Acinar cells can give rise to pancreatic tumors through acinar-to-ductal metaplasia (ADM), and inhibiting pathways that maintain acinar homeostasis can accelerate tumorigenesis. During ADM, acinar cells transdifferentiate to duct-like cells, a process driven by oncogenic KRAS, and one that we hypothesized was mediated by metabolic rewiring. Transcriptomic analysis revealed global enhancement of metabolic programs in acinar cells undergoing ADM. We previously demonstrated that pancreatic cancer cells rewire glucose and glutamine metabolism to support growth and survival. Using in vitro models of ADM, we found that glutamine availability is not required for ADM. In contrast, glucose availability and intact oxidative phosphorylation are required for ADM. A more detailed analysis of the pathways downstream of glucose metabolism revealed that disrupting the oxidative pentose phosphate pathway accelerates ADM in vitro and tumorigenesis in vivo, likely due to heightened oxidative stress.

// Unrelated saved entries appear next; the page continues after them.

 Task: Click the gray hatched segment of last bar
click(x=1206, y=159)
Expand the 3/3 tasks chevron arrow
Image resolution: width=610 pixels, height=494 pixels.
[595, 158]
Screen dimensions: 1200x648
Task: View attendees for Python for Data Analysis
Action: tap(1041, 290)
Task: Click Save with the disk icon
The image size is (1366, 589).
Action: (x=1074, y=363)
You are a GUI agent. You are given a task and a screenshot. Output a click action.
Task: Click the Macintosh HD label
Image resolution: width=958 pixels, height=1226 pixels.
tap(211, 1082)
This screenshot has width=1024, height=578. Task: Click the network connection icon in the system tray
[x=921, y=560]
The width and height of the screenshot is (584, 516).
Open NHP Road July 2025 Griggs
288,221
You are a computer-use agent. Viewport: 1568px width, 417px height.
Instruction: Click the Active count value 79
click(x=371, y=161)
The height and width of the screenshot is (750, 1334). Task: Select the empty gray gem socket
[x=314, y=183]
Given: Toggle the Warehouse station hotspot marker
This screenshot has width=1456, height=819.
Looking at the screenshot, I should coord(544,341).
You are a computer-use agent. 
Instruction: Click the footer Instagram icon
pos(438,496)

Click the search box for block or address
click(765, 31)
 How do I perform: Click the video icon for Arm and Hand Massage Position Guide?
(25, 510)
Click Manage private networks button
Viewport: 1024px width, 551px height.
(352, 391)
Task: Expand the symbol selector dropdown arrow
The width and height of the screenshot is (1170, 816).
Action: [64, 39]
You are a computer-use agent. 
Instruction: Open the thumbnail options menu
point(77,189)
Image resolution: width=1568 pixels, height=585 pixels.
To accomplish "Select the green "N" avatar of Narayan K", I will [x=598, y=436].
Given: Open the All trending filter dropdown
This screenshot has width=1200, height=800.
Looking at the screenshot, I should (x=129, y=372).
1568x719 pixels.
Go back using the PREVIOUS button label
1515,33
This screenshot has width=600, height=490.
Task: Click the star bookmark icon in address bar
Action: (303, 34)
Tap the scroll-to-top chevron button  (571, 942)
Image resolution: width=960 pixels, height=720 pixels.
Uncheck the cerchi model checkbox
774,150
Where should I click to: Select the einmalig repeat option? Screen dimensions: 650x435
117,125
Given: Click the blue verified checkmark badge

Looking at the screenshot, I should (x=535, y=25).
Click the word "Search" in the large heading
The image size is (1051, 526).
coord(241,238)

Changes in redox balance can attenuate or accelerate ADM in vitro and in vivo.

Redox homeostasis is also tightly regulated in pancreatic cancer cells by rewiring glutamine metabolism through a glutamate oxaloacetate transaminase 1 (GOT1)-dependent pathway. GOT1 inhibition disrupts redox homeostasis in pancreatic cancer cells. These insights were leveraged in PDA, where we demonstrate that radiotherapy potently enhanced the effect of GOT1 inhibition on tumor growth. Understanding the metabolic pathways that contribute to pancreatic tumorigenesis and tumor maintenance, such as redox homeostasis, could provide biomarkers for diagnosis of early disease or development of better therapeutics for treating pancreatic cancer.